▸ **Description of the task**: Count how many lines in the data below include "axis". Answer with the number only.

▸ **Listed records**:
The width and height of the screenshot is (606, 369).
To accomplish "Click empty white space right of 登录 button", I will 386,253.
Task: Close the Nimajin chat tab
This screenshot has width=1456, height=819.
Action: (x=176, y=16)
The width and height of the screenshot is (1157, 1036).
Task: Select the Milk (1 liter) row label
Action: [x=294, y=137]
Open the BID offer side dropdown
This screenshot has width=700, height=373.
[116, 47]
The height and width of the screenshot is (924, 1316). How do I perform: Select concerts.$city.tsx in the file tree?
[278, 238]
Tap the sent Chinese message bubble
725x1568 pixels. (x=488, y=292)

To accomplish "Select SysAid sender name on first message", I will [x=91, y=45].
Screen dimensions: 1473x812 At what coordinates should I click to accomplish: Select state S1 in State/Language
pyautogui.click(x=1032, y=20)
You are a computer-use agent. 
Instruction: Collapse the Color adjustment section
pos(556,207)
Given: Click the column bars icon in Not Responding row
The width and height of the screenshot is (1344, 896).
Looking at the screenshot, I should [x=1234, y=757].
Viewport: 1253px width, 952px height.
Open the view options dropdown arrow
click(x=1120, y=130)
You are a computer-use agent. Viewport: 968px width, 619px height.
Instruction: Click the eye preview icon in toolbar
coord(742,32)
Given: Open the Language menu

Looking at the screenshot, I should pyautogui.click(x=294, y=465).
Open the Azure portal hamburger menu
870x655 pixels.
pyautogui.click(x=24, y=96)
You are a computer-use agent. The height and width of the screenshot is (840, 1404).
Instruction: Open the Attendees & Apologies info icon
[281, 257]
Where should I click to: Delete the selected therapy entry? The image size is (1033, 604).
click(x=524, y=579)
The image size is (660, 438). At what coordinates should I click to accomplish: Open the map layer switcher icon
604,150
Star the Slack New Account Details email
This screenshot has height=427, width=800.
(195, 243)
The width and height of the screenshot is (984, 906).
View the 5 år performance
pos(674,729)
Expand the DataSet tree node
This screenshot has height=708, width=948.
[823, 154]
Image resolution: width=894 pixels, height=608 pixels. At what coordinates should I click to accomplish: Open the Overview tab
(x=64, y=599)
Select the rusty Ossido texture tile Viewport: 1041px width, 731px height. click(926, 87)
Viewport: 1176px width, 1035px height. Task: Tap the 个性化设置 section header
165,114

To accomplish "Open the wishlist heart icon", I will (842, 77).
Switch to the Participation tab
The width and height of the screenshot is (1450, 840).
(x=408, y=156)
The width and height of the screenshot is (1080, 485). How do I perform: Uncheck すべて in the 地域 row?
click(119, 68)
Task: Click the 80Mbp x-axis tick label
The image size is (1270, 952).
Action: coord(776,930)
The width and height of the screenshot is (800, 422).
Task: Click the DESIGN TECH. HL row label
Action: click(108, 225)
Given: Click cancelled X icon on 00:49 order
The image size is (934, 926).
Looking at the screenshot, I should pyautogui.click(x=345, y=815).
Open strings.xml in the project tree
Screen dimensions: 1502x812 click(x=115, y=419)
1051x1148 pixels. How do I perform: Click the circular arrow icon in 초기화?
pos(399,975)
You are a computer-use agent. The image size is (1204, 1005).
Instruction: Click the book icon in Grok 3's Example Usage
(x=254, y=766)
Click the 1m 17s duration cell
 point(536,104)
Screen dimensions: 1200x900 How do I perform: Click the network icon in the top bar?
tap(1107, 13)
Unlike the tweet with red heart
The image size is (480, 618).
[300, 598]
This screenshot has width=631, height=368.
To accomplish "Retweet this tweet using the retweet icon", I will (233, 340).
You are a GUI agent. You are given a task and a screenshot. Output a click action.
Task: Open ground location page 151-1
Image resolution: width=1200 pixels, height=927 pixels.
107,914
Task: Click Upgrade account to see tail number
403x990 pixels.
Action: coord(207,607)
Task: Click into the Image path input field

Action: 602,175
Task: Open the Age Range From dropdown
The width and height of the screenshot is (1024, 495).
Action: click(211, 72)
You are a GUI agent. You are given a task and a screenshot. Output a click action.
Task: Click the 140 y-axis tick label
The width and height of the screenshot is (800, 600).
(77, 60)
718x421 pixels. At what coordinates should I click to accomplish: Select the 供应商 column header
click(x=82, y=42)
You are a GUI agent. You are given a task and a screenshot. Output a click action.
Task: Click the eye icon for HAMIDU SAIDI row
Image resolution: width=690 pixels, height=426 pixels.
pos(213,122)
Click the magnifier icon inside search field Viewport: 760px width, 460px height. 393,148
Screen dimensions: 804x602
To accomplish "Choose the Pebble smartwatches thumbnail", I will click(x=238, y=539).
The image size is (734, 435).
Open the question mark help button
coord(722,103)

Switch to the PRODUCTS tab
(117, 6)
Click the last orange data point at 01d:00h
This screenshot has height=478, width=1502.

▸ **Result for this task**: 2